■ **WHAT IS EXPECTED**: Rewrite the records below with every "Select" swapped for "Choose", changing nothing else, and leave the pictures out.

■ **GIVEN DATA**:
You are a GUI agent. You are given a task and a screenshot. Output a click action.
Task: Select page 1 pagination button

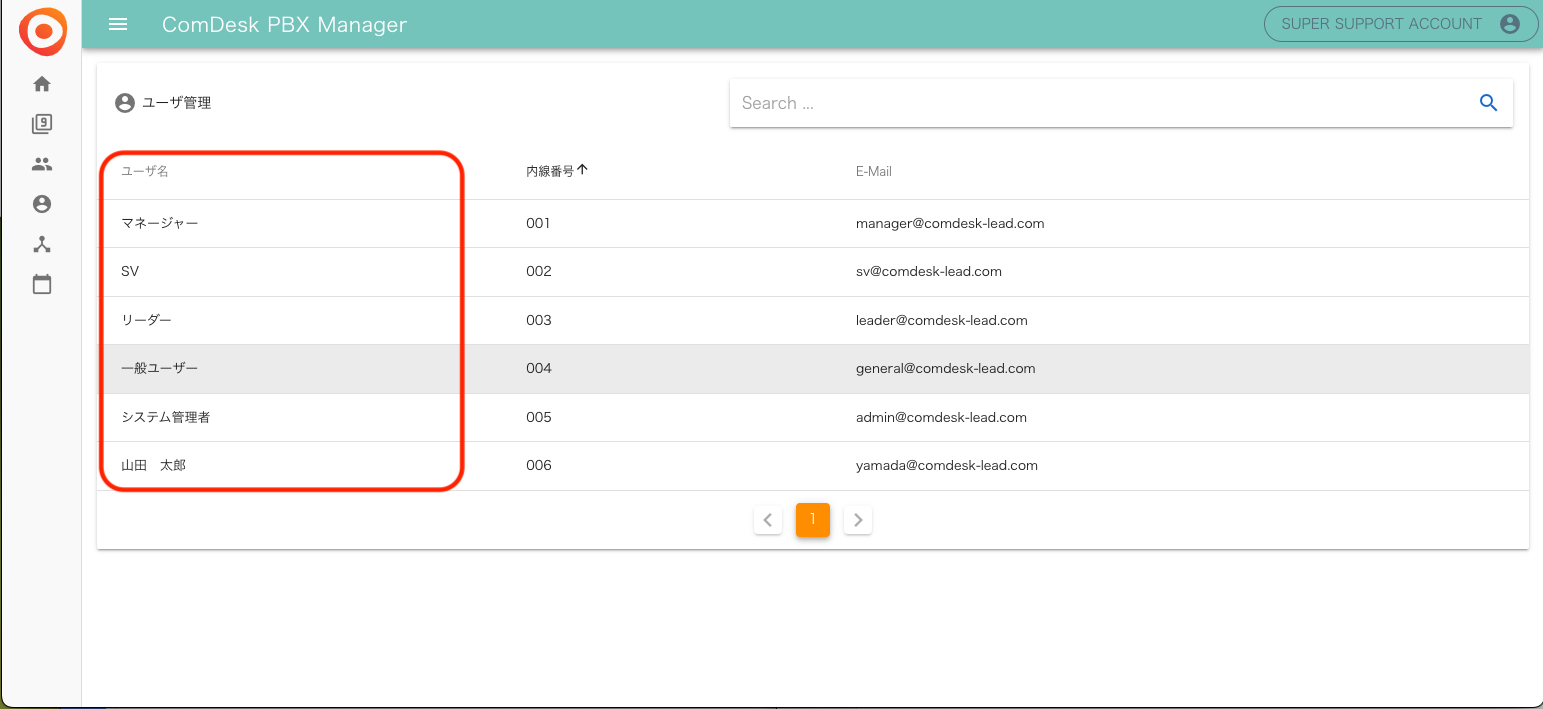[x=813, y=520]
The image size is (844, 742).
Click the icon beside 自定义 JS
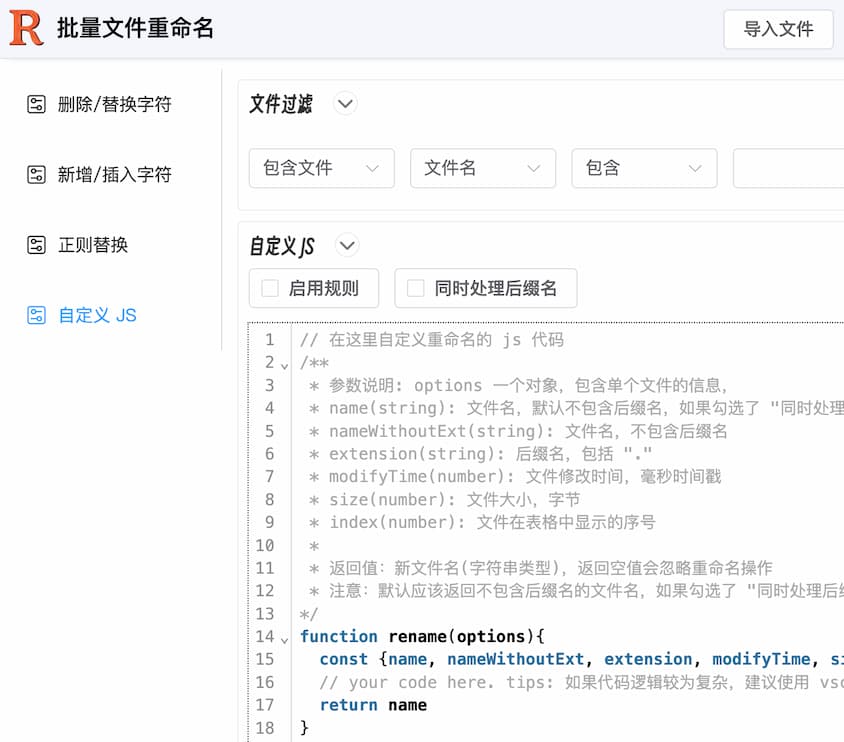coord(36,315)
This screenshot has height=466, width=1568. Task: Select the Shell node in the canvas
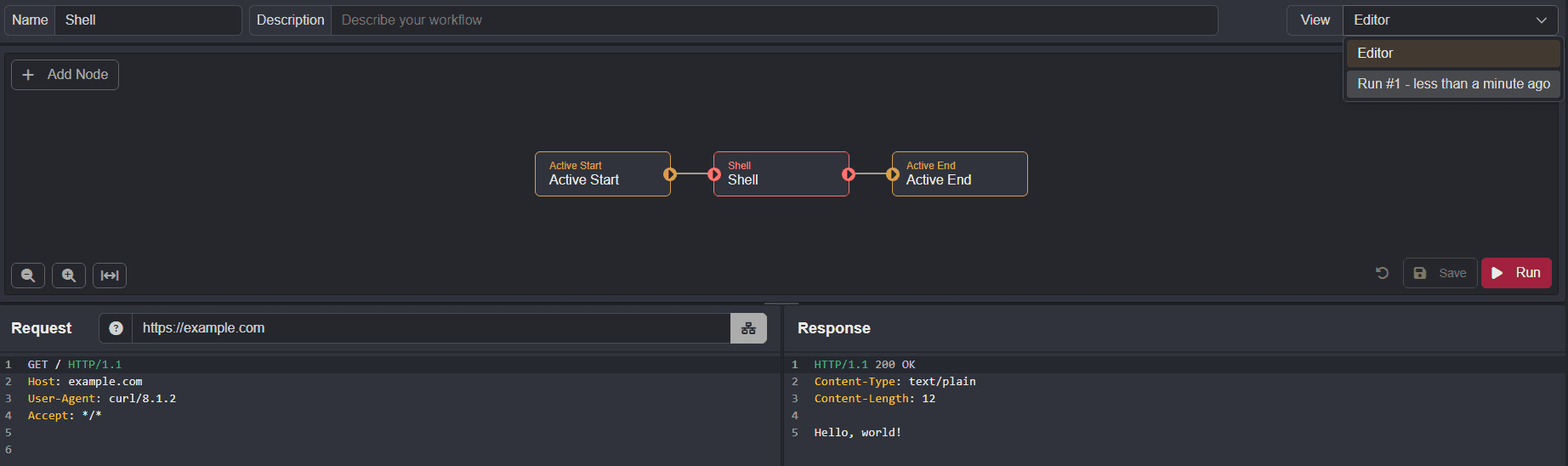click(781, 174)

■ **RESULT OF THIS EXERCISE**:
You are a GUI agent. You are given a task and a screenshot. Output a click action.
Task: Choose page 1 pagination button

[x=813, y=520]
The image size is (844, 742).
Click the icon beside 自定义 JS
coord(36,315)
This screenshot has height=466, width=1568. Task: Choose the Shell node in the canvas
click(781, 174)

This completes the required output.